Hi Rastko!
I've done some CV quantization in kyma recently. I'm taking a CV in to kyma, snapping it to a note frequency and sending it back out as a quantized CV. I'm using the Expert Sleepers ES-8 to do that (which has 4 DC-coupled inputs and 8 outputs).
On the way in I'm using a SoundToGlobalController to scale the CV input:
Here I'm not honoring 1 Volt per octave on the input CV. That's because I'm using this function with a home made ribbon controller and this lets me set the range of the controller. But this STGC does convert from CV to note number.
I imagine you could also convert the input to unipolar and multiply by 127 to give you the full frequency range.
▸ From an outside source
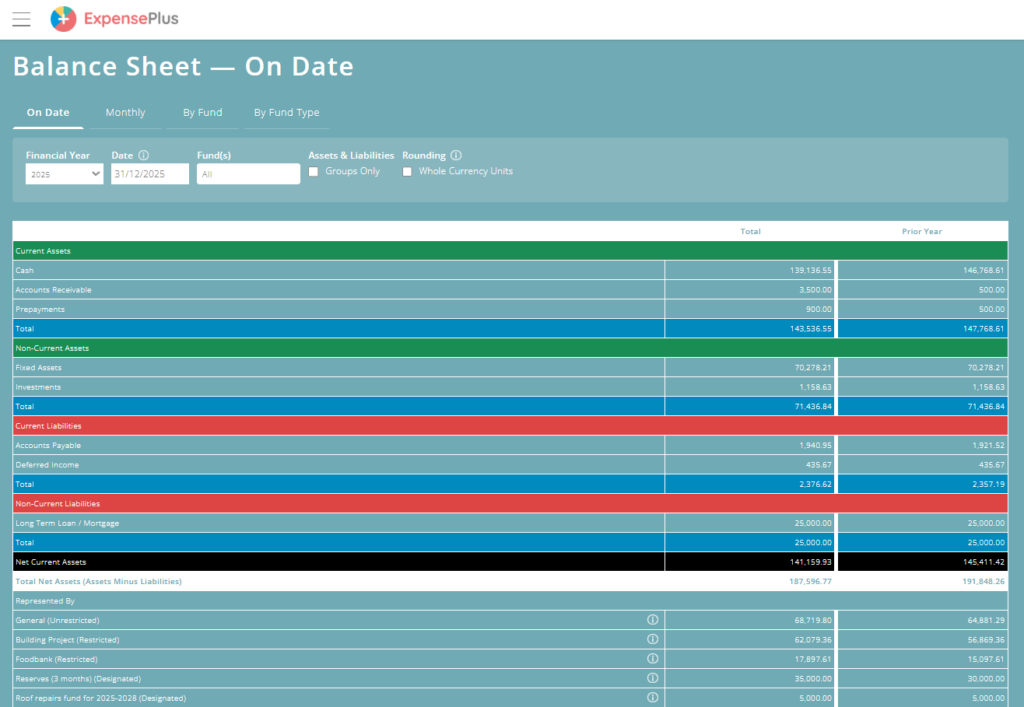Switch to the Monthly tab
1024x707 pixels.
point(125,113)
Something like:
[CV in] L / 2 + 0.5 * 127
Then on the output I'm using a CapytalkToSound with the following:
The CVOutScaling is very close to 1.0, I just tweak it slightly to make sure it's in tune. It's dividing by 127 that does the conversion from note number to 1 volt per octave. It's 127 because that's the full range of midi note numbers. (This works with the Expert Sleepers interfaces because they're designed to give the full modular CV range as output, +-10V. For other DC coupled sound cards you might have to adjust the scaling.)
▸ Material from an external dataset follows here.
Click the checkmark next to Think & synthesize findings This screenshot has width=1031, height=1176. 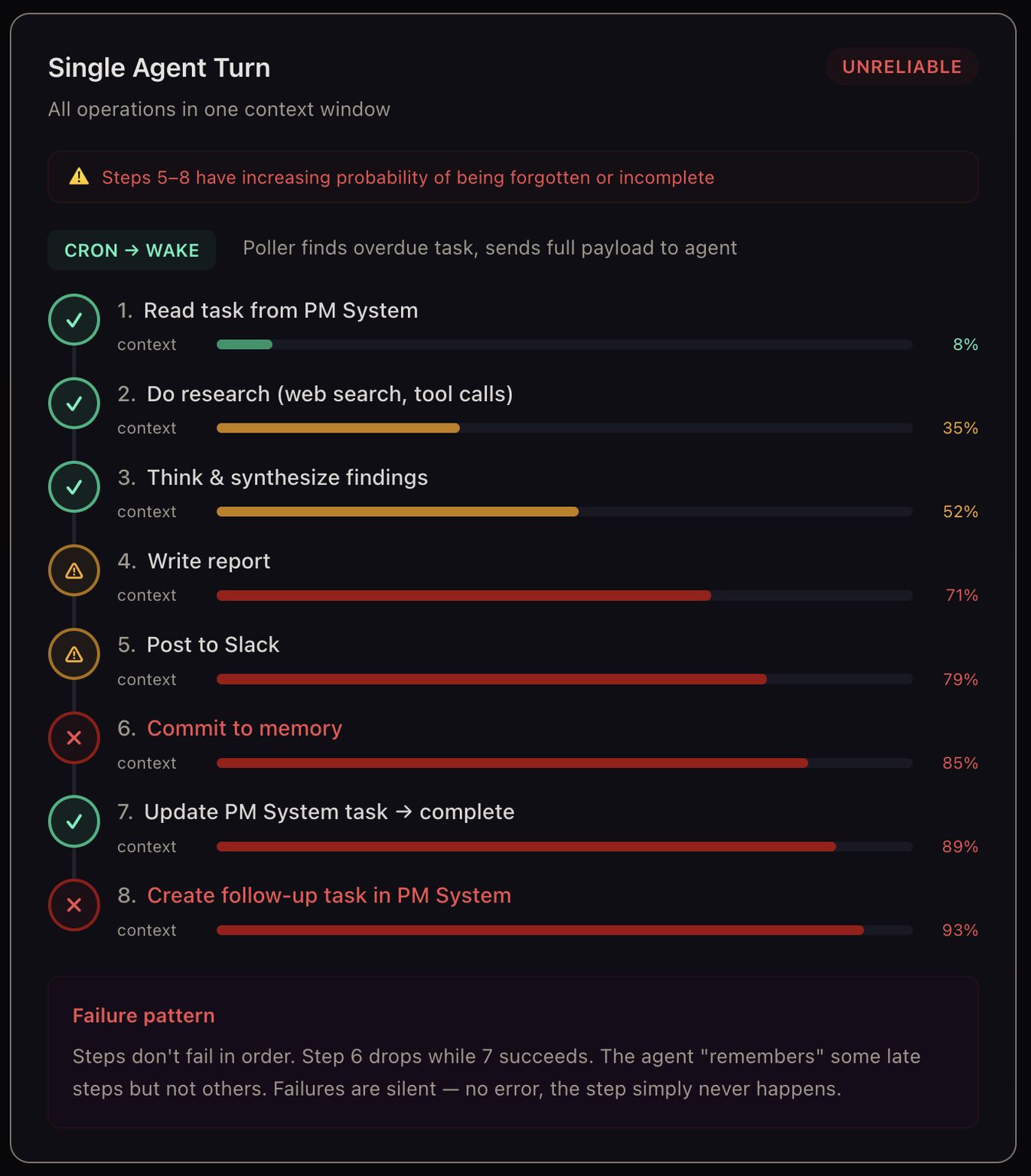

The other thing you might want to have a look at is the Capytalk hzToSignal message. This converts a value in frequency to a value suitable for an audio channel (ie in the range [-1 1]).
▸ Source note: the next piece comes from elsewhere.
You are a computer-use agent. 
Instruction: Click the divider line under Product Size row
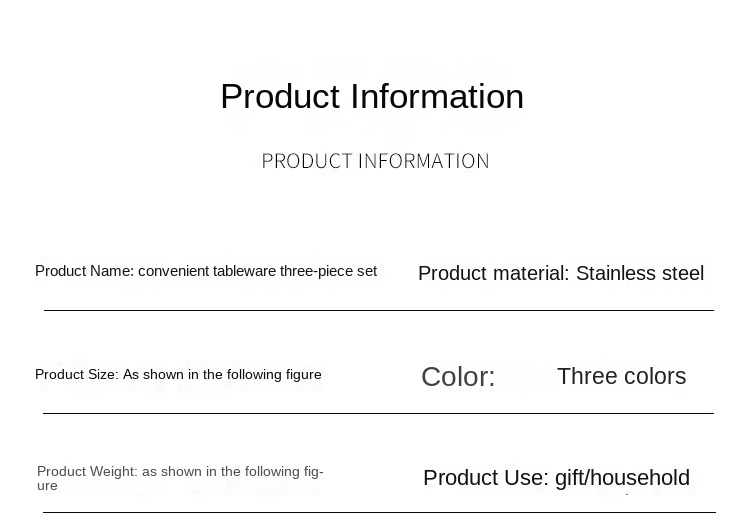378,413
Although it's called hzToSignal, if I remember right, it does work for any frequency value as long as it's a ScalarWithUnits where the units are some kind of frequency. In other words you could do something like:
3000 bpm hzToSignal
There's also the inverse message, signalToHz that converts from a pitch represented in the range [-1 1] that could be sent over the audio channel, to a Capytalk value in frequency.